Contrary to the film’s publicity, Crain did not make the D-guard combat knife carried by Bennett in the movie. That knife, explains Crain, was composed of a factory blade attached to the handle of a 1918 trench knife.
Crain’s Rules for Knives in Movies
In fact, Crain will not permit one of his knives to be used by the villain in a film.
“Knives have a bad enough reputation,” he states. “People associate them with street gangs and psychopathic killers in the ‘slasher’ movies. I don’t want to see my knives doing that sort of thing.”
He stresses that knives are sometimes favored by the “good guys,” too.
Crain has another rule which applies whenever he is asked to design a knife for a movie.

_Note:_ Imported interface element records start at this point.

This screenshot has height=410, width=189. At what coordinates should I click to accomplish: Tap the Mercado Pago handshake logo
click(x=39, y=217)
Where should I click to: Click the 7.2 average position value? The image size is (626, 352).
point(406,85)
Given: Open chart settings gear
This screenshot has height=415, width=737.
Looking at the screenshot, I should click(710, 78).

He requires creative input from the filmmakers, either the producer or director or the actor who will carry the knife.
“I had several pleasant conversations with the producer of Commando, Joel Silver,” states Crain.

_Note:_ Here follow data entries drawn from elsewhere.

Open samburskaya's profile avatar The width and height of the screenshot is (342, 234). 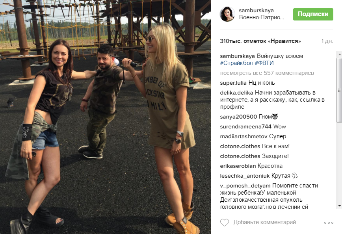tap(227, 14)
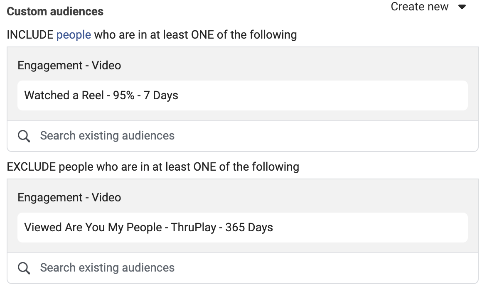Click the INCLUDE people who are in sentence
Screen dimensions: 487x289
pyautogui.click(x=152, y=35)
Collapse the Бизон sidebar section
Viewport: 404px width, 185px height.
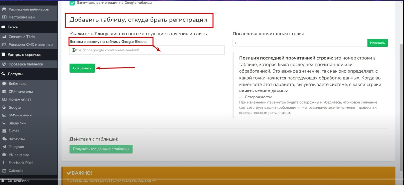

“They treated us real well,” he recalls. “It was quite enjoyable working with them.” Crain adds that Twentieth-Century-Fox provided him with the movie’s press kits and forwarded all inquiries about the knives directly to him.

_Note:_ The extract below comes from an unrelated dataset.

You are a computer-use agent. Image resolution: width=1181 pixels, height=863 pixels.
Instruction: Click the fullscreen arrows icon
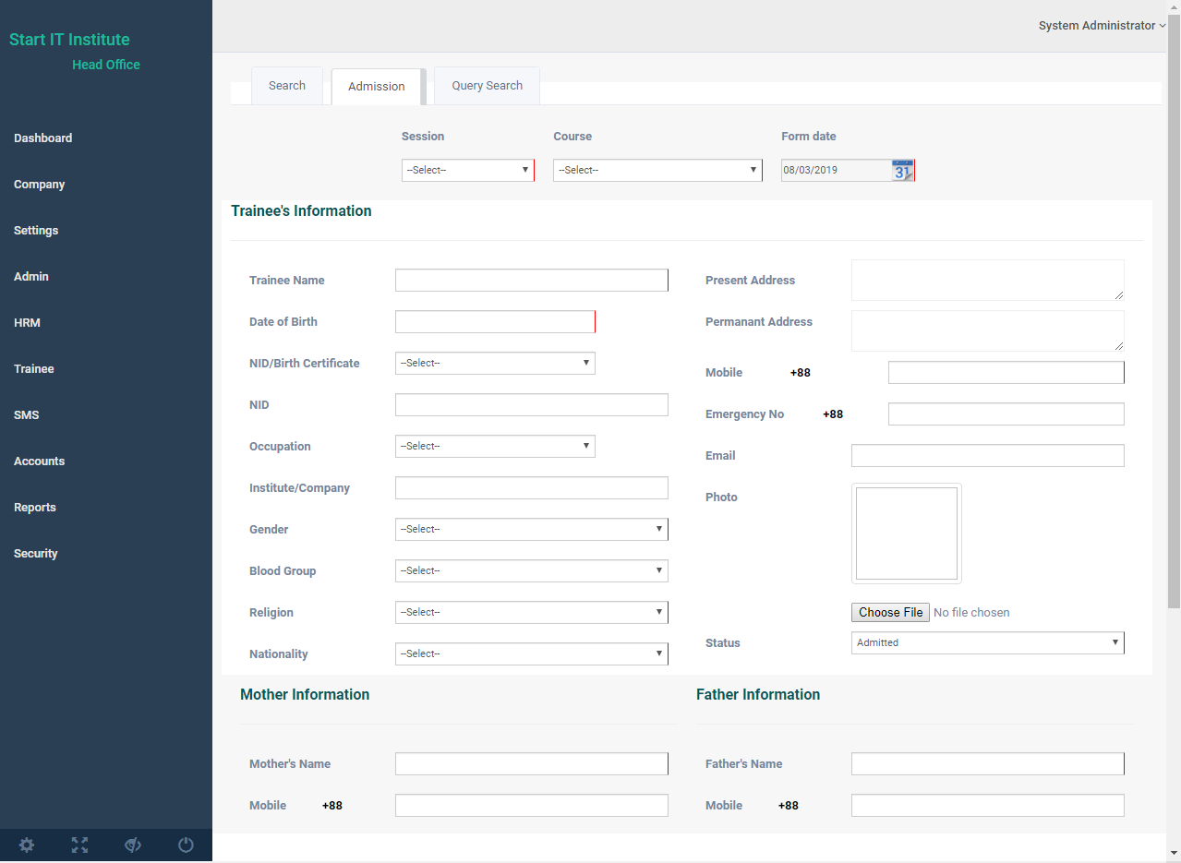pyautogui.click(x=80, y=845)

Crain thoroughly enjoyed watching Commando, noting that it was “fast-paced and fun.” However, he does not recommend that his customers try to emulate Matrix by throwing their Scorpion and Commando knives.
“Blades that are tempered hard enough to take a good edge are generally too brittle for throwing,” he observes.
He also notes that it would be extremely unlikely for anyone to find one of his LS-1 knives in an army surplus store, as Matrix did in the movie (above). To date, only about 80 have been made. None of Crain’s knives are mass produced.
He has no employees other than his wife, Toni, who answers the phone so her husband can get some work done in the shop.
“We’re not trying to make a whole lot of knives,” he explains, “just a few good ones.” (Crain also states, with justifiable pride, that Toni is rapidly developing into a talented engraver).
“Actually, the movie has slowed my production,” Crain reports. More people are writing and calling. Some of them want to come to his shop and select a knife from his stock. Crain politely informs them that he has no stock. Every knife is custom ordered and shipped upon completion.
Crain is pleased that Commando was a commercial success and that it has generated more interest in his work. However, he regrets the film’s timing.
“It would have been more convenient if the movie had come out last year-or next year,” he states.
He will have less time to devote to his survival knives in 1986, the year of the Texas Sesquicentennial, and Crain has been commissioned to make commemorative Bowies honoring several Texas cities, including Dallas, Fort Worth, and Houston.
Collecting Jack Crain Knives
The fact that Crain’s knives have become “movie stars” has not affected their price. The Life Support System I still costs $450 (in 1986 prices). The Commando sells for $300.00 (in 1986 prices).
However, Crain has introduced a special limited edition set containing both the LS-1 and the Commando. The series, restricted to 50 numbered sets, sells for $1,500. Sets have been presented to Arnold Schwarzenegger and producer Joel Silver.
Crain also makes the Life Support System 11, a scaled-down version of the LS-I with a seven-and-three-quarter-inch by one-and-three-quarter-inch by one-quarter-inch-blade. Although it has not yet appeared in any movies, Crain reports that the LS-2 has been more popular than its big sister with campers and backpackers and others who actually want a using knife.
Will there be more Jack Crain knives “starring” in future motion pictures? Crain thinks so.
There may be a sequel to Commando he states, adding, “We’ve been approached to make some knives for other movies. We’re considering it.”